The input

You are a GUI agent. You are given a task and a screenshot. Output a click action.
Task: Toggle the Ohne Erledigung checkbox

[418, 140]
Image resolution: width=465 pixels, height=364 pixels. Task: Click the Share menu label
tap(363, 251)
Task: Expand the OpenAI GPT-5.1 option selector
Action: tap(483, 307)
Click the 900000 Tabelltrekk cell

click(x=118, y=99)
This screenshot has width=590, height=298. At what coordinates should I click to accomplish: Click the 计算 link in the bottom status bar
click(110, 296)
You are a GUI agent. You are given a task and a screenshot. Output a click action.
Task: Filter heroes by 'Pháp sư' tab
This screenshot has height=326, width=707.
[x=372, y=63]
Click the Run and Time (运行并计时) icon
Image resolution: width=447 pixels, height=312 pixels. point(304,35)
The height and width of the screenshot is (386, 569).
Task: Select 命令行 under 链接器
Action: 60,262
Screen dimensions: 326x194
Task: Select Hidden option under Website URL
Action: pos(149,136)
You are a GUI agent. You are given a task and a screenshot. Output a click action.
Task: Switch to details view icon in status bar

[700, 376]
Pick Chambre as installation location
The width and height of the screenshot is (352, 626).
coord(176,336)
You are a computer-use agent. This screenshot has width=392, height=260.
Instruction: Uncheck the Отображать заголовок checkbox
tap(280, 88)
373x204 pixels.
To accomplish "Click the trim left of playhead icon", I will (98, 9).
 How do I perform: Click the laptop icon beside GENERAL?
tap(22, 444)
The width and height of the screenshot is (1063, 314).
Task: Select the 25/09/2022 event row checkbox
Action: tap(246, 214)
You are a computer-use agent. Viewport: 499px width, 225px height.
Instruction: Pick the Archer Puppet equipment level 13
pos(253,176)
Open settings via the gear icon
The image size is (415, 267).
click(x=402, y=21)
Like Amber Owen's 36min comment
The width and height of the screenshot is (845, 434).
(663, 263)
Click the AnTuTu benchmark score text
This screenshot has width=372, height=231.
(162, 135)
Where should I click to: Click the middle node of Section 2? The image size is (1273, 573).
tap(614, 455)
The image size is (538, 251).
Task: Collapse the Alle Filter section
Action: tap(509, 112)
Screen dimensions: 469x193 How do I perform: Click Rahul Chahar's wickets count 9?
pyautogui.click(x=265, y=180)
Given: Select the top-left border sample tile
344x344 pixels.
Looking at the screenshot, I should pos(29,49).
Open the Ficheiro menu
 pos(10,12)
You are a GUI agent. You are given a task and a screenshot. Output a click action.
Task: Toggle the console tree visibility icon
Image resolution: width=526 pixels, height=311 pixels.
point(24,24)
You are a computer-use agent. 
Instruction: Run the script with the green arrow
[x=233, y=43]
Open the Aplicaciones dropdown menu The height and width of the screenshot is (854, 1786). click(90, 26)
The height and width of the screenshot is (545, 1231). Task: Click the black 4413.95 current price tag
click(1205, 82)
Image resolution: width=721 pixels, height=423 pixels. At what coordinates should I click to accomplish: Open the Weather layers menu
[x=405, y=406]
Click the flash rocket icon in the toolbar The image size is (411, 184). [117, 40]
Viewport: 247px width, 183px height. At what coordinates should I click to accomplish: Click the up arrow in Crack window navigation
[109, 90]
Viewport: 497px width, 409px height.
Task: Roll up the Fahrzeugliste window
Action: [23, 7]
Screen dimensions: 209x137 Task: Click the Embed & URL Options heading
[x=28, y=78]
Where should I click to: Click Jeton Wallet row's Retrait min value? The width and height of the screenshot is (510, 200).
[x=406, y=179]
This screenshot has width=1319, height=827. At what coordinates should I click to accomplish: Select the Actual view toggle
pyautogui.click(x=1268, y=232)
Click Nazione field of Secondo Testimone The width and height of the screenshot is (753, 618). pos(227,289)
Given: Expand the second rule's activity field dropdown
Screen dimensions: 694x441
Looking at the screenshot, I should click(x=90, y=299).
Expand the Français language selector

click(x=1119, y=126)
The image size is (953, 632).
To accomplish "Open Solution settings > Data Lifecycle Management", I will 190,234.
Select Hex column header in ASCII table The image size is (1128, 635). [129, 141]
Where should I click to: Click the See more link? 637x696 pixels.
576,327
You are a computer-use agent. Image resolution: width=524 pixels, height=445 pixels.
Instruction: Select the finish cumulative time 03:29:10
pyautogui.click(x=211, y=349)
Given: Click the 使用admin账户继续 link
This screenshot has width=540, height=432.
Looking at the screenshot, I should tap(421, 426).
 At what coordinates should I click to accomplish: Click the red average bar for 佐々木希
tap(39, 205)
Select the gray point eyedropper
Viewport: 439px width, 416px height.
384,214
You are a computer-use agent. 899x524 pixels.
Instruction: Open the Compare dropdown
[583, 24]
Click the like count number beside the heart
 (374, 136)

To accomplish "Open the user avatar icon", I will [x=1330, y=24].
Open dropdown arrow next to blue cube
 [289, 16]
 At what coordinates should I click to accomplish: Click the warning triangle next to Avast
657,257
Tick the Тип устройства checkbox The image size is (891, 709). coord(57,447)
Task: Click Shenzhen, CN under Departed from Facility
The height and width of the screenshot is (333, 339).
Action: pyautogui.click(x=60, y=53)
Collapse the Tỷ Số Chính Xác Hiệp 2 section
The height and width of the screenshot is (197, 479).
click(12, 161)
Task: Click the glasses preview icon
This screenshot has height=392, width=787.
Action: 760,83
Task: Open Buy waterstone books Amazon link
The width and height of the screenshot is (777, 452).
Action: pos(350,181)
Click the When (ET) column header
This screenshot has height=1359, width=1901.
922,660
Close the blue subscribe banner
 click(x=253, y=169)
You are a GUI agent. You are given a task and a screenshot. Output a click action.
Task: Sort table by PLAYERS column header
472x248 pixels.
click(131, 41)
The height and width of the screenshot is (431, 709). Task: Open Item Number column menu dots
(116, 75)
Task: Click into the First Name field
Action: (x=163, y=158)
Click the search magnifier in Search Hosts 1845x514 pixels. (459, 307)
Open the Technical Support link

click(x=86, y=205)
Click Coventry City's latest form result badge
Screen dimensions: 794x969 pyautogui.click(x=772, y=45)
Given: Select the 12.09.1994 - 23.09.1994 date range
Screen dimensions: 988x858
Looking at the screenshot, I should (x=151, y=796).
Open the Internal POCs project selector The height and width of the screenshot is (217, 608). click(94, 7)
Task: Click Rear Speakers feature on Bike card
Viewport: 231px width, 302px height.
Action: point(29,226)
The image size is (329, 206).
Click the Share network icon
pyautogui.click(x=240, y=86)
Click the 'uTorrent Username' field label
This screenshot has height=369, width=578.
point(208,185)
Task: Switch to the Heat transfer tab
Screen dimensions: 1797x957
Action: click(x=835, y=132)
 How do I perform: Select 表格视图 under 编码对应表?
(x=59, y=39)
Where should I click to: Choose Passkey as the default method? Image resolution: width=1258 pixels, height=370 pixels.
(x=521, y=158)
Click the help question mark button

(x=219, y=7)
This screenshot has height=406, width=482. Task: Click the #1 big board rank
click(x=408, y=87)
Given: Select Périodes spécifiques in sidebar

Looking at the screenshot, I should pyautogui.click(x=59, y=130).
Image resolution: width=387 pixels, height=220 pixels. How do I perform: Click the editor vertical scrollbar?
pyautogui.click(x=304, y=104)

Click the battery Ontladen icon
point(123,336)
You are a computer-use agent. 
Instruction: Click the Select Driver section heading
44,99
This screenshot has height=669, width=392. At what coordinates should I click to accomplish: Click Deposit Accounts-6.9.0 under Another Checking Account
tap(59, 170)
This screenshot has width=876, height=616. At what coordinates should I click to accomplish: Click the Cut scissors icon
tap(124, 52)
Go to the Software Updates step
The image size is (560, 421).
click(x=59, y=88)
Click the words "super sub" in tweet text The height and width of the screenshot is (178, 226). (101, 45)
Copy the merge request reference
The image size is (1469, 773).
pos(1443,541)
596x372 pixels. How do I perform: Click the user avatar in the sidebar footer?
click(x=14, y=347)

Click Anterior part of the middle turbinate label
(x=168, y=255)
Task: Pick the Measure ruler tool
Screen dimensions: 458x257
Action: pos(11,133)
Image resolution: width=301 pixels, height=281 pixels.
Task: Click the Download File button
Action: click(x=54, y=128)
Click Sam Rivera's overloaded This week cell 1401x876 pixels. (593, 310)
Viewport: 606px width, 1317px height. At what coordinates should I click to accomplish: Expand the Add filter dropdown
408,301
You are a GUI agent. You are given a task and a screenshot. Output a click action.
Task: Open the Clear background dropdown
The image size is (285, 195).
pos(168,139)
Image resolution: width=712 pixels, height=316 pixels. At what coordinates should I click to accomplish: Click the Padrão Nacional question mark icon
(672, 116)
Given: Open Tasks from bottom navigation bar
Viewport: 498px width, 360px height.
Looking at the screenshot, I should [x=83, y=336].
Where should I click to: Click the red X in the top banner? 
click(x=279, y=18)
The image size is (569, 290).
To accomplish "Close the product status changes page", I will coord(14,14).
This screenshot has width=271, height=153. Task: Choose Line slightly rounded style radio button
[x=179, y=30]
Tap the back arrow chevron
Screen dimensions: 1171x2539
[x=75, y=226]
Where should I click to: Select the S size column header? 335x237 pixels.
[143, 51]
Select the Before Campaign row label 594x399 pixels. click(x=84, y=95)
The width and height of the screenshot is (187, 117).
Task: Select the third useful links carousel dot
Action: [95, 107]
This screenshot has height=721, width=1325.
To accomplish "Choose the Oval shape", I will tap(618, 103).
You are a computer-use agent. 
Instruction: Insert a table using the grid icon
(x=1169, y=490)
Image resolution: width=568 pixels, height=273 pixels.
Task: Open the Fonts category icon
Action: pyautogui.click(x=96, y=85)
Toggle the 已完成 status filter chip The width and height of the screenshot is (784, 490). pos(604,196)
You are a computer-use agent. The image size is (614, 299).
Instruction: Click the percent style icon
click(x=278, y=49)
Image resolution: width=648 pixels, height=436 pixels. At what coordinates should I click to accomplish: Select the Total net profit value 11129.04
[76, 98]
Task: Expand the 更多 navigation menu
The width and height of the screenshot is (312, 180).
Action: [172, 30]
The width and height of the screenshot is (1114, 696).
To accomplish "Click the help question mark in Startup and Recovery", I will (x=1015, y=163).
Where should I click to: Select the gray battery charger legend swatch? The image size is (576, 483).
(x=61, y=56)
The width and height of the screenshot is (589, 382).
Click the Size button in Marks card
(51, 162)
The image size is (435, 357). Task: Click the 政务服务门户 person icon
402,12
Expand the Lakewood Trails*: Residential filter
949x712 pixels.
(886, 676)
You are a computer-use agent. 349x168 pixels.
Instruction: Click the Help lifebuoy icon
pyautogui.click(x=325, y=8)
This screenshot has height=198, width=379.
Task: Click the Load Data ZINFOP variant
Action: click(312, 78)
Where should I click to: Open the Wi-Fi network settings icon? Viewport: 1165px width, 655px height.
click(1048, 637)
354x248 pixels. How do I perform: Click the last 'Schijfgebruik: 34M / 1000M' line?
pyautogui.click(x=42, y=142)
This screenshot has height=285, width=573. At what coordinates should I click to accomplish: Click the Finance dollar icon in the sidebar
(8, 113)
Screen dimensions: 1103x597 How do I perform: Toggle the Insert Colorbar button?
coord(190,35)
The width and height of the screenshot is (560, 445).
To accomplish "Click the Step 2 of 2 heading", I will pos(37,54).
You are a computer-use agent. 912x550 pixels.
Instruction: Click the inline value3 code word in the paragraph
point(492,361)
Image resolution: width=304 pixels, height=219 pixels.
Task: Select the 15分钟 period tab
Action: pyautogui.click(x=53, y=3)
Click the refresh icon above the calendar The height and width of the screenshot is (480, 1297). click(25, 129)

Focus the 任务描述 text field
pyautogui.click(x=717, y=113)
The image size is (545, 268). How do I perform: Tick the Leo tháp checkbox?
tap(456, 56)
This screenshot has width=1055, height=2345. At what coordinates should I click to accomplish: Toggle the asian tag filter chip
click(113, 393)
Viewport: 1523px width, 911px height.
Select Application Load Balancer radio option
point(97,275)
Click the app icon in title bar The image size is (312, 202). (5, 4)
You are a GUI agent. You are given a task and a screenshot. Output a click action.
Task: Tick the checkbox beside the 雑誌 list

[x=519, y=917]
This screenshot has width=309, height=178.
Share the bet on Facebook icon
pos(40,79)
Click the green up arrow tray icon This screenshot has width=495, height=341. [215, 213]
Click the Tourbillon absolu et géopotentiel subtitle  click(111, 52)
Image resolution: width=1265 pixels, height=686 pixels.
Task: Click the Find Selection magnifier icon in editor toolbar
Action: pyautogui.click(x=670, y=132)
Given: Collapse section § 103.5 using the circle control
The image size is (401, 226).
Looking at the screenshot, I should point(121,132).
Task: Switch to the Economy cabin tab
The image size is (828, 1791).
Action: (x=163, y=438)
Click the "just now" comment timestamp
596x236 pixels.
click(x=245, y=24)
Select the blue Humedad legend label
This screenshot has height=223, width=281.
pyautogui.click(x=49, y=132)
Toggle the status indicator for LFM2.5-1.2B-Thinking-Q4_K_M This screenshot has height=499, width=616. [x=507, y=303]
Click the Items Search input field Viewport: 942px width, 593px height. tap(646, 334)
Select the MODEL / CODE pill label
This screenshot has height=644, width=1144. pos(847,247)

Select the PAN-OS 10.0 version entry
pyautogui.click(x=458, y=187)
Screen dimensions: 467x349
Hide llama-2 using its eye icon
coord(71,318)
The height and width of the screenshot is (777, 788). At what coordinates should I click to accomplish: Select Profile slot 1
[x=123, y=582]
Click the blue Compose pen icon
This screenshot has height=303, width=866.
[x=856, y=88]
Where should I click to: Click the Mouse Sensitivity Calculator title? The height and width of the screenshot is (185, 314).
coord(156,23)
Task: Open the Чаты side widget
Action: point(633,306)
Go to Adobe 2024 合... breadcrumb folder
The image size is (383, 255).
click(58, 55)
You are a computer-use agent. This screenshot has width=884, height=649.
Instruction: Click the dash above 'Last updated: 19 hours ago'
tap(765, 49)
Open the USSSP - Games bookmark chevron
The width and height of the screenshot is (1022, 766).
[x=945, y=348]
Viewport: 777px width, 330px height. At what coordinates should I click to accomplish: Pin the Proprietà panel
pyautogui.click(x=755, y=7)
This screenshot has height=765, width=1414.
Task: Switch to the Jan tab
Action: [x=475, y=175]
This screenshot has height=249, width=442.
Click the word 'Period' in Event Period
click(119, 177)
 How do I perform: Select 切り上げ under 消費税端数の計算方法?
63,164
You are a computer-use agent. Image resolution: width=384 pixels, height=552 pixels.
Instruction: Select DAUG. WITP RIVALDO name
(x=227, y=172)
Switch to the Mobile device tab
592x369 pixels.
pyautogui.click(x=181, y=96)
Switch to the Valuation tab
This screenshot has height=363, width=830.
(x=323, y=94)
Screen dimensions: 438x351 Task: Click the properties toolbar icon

Problem to work on
All lines from the one that holds "Select the PAN-OS 10.0 version entry" through the end of the records are to be returned exactly, including both boundary lines, and no others.

Solution to the exercise
Select the PAN-OS 10.0 version entry
pyautogui.click(x=458, y=187)
Screen dimensions: 467x349
Hide llama-2 using its eye icon
coord(71,318)
The height and width of the screenshot is (777, 788). At what coordinates should I click to accomplish: Select Profile slot 1
[x=123, y=582]
Click the blue Compose pen icon
This screenshot has height=303, width=866.
[x=856, y=88]
Where should I click to: Click the Mouse Sensitivity Calculator title? The height and width of the screenshot is (185, 314).
coord(156,23)
Task: Open the Чаты side widget
Action: point(633,306)
Go to Adobe 2024 合... breadcrumb folder
The image size is (383, 255).
click(58, 55)
You are a computer-use agent. This screenshot has width=884, height=649.
Instruction: Click the dash above 'Last updated: 19 hours ago'
tap(765, 49)
Open the USSSP - Games bookmark chevron
The width and height of the screenshot is (1022, 766).
[x=945, y=348]
Viewport: 777px width, 330px height. At what coordinates should I click to accomplish: Pin the Proprietà panel
pyautogui.click(x=755, y=7)
This screenshot has height=765, width=1414.
Task: Switch to the Jan tab
Action: [x=475, y=175]
This screenshot has height=249, width=442.
Click the word 'Period' in Event Period
click(119, 177)
 How do I perform: Select 切り上げ under 消費税端数の計算方法?
63,164
You are a computer-use agent. Image resolution: width=384 pixels, height=552 pixels.
Instruction: Select DAUG. WITP RIVALDO name
(x=227, y=172)
Switch to the Mobile device tab
592x369 pixels.
pyautogui.click(x=181, y=96)
Switch to the Valuation tab
This screenshot has height=363, width=830.
(x=323, y=94)
Screen dimensions: 438x351 Task: Click the properties toolbar icon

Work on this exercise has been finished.